## Begin DATA FOR THIS EXERCISE

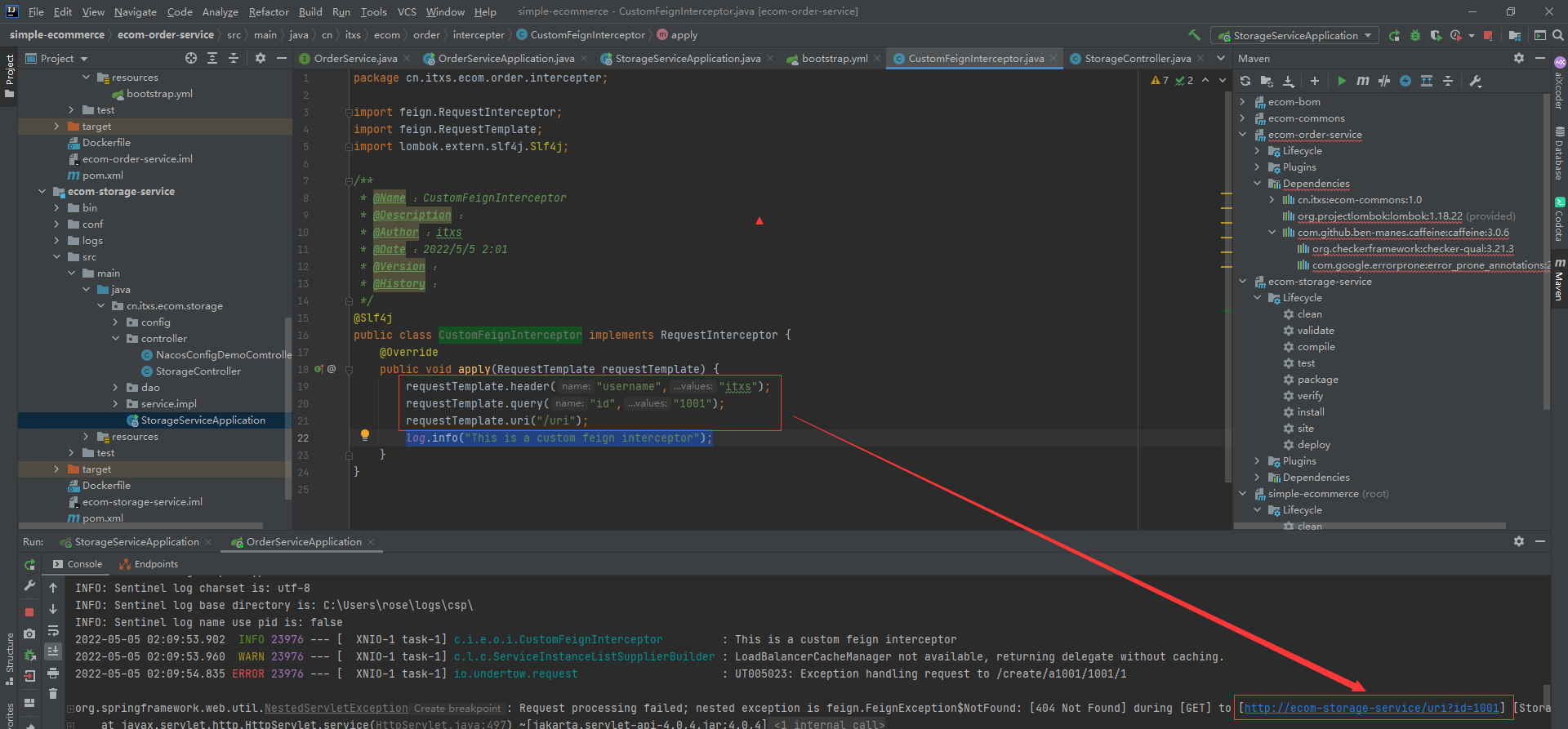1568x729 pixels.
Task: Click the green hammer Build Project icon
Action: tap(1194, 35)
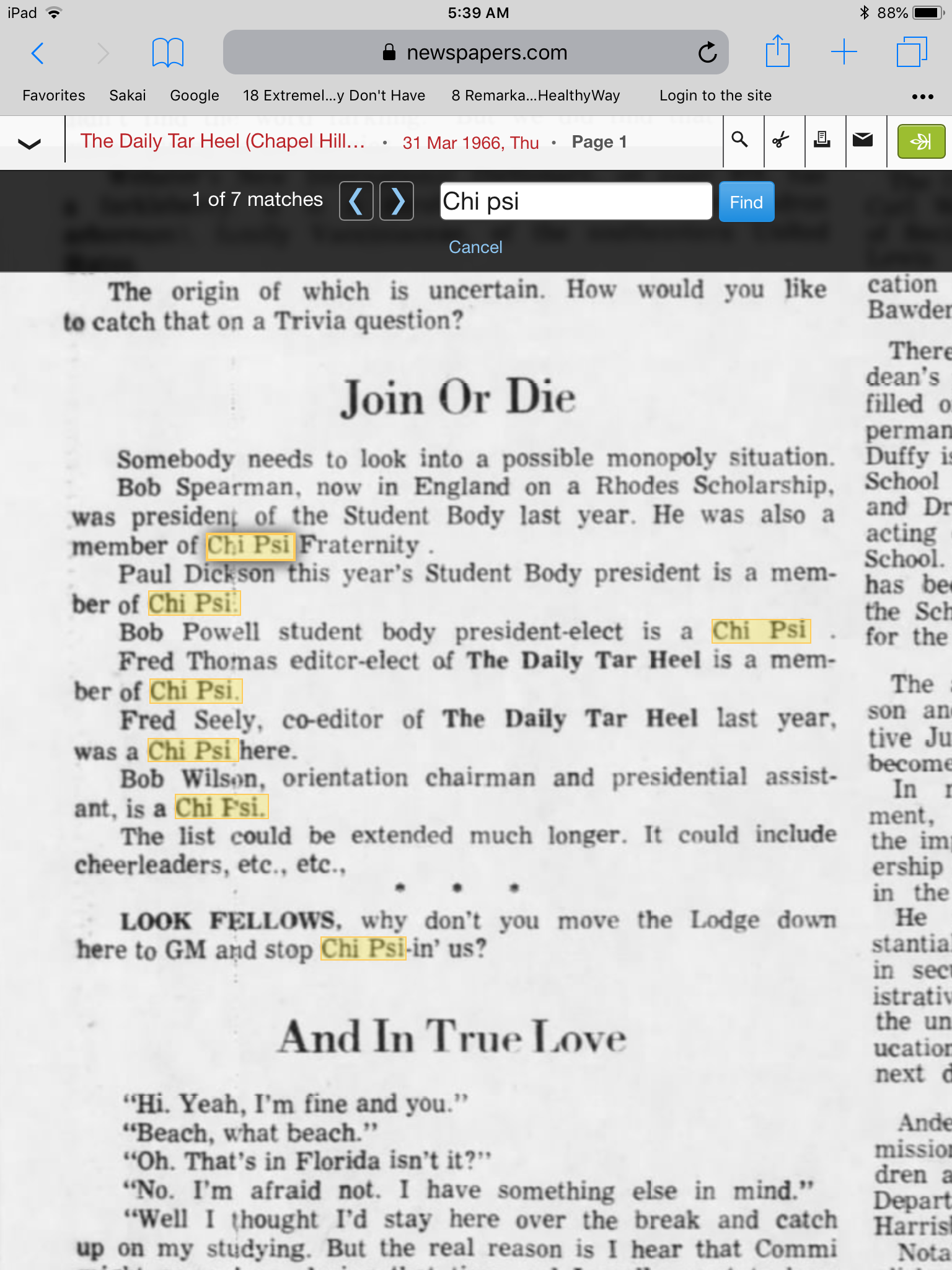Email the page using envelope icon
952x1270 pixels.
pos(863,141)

## End DATA FOR THIS EXERCISE

Print every line of the data above word for word, leaving out the pictures.

THE SOLUTION:
1568x729 pixels.
Task: Click the green hammer Build Project icon
Action: tap(1194, 35)
Email the page using envelope icon
952x1270 pixels.
pos(863,141)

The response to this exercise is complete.